Fresh Legs

It's not vain — it's smart to ask your doctor about varicose veins

Fresh Legs
Eric Tra
Dr. Renu Sinha: "Ultrasound has really revolutionized how we treat veins."

Colville resident Alice Borders, 73, has spent most of her life feeling self-conscious about her legs. She’s had varicose veins since her teens and was uncomfortable about their bumpy appearance. Pain, leg cramps and stinging were common.

“It’s embarrassing. I never wore shorts. All doctors ever said to me was, ‘You’ve got some bad-looking veins there.’ I never knew what to do about it except for stripping, and that scared me,” Borders says.

For years, the only treatment available for varicose veins was surgery — vein-stripping — that entailed having damaged veins tied off and removed in a hospital operating room. Now, after undergoing a newer, less invasive technique called endovenous laser ablation on both legs this year, Borders is pain-free and happy about her appearance.

“I’m so thankful. I can walk better, and there’s no pain and stinging. My legs are smoother now and feel so much better,” Borders says.

Renu Sinha, a surgeon and board-certified phlebologist with the Rockwood Vein Care Clinic, performed Borders’ outpatient procedures in her office. It took less than one hour, and Borders was free to resume normal activities immediately afterward. “Varicose veins are not just a cosmetic problem,” says Sinha. “We have to change that perception among patients and health care providers.

Varicose veins are a spectrum of disease, and can cause problems with ambulation, fatigue or swelling, as well as tissue damage and venous ulcers.”

From science class, you may recall that arteries carry oxygen-rich blood away from the heart to the body’s tissues, while veins bring blood back to the heart. One-way valves inside veins prevent blood from flowing backwards and keep it from pooling.

If the valves in veins don’t work properly, though, blood can collect and veins can develop a worm-like appearance, like a winding trail under the skin.

Aside from the aesthetic issue, more serious complications of varicose veins include spontaneous bleeding from the vein, tissue damage, or a blood clot, known as a deep vein thrombosis (DVT). If a clot breaks free, it may travel to the lungs and block blood flow, causing a potentially deadly condition called a pulmonary embolism.

Sinha has performed thousands of minimally invasive vein procedures since 2004. She’s excited about advancements in treatments for varicose veins that include ultrasound, lasers and sclerotherapy (injection of a chemical to shut down veins), none of which requires a hospital stay.

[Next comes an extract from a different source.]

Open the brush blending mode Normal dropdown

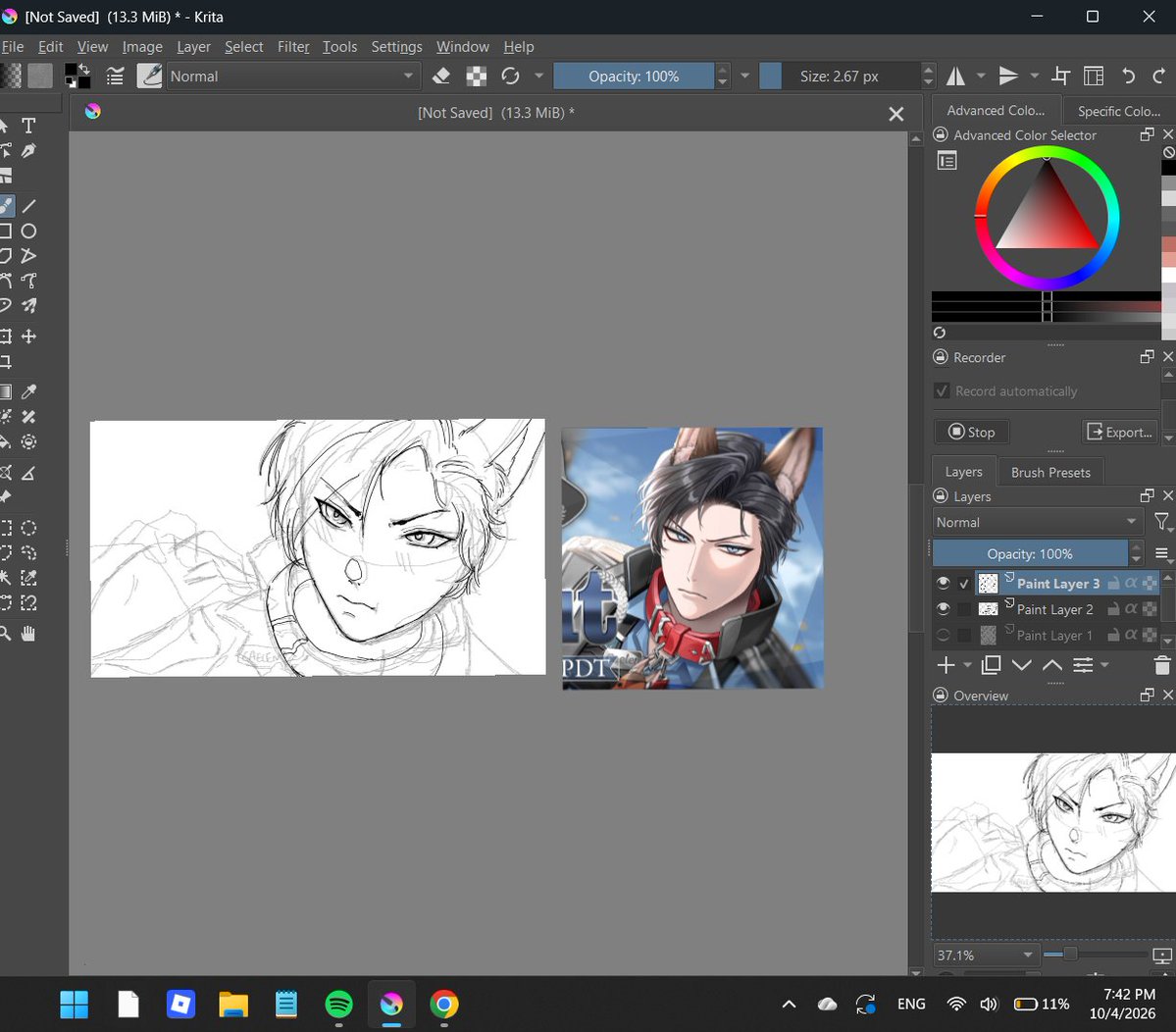291,76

“Ultrasound has really revolutionized how we treat veins. We used to do one-size-fits-all vein-stripping surgery. Now we can treat them with less invasive modalities and get better results than stripping. That means people are more likely to have accurate and long-lasting treatments and less downtime,” Sinha says.

In endovenous laser ablation, the procedure Borders underwent, the patient is asked to wear compression stockings or socks for three months to help improve blood flow. On the day of the procedure, the patient is given oral pain medication and a sedative. The surgeon then administers a local anesthetic and makes a small incision of about one-quarter of an inch to insert a catheter into the damaged vein.

Ultrasound technology helps the doctor calculate exactly where the problem is, and a tiny laser is inserted into the vein. As the doctor slowly pulls out the laser, its heat energy closes up the vein. The body will subsequently use different routes to send blood back to the heart, and bumpy veins will disappear.

People want to know, is this really a problem? Yes. Can a doctor fix it? Yes. Is it covered? Most insurance plans consider varicose veins a medical problem now,” Sinha says. “Coverage varies, and sometimes people have to be patient with the process because there are strict criteria.”

Sinha just wishes more people would talk about their varicose veins with their medical providers. “Patients feel bad because they think they’re being vain. They don’t want to bother the doctors because they’re so busy,” she says. “But we’d love to encourage patients to partner with their physicians to treat varicose veins. We can significantly improve quality of life.”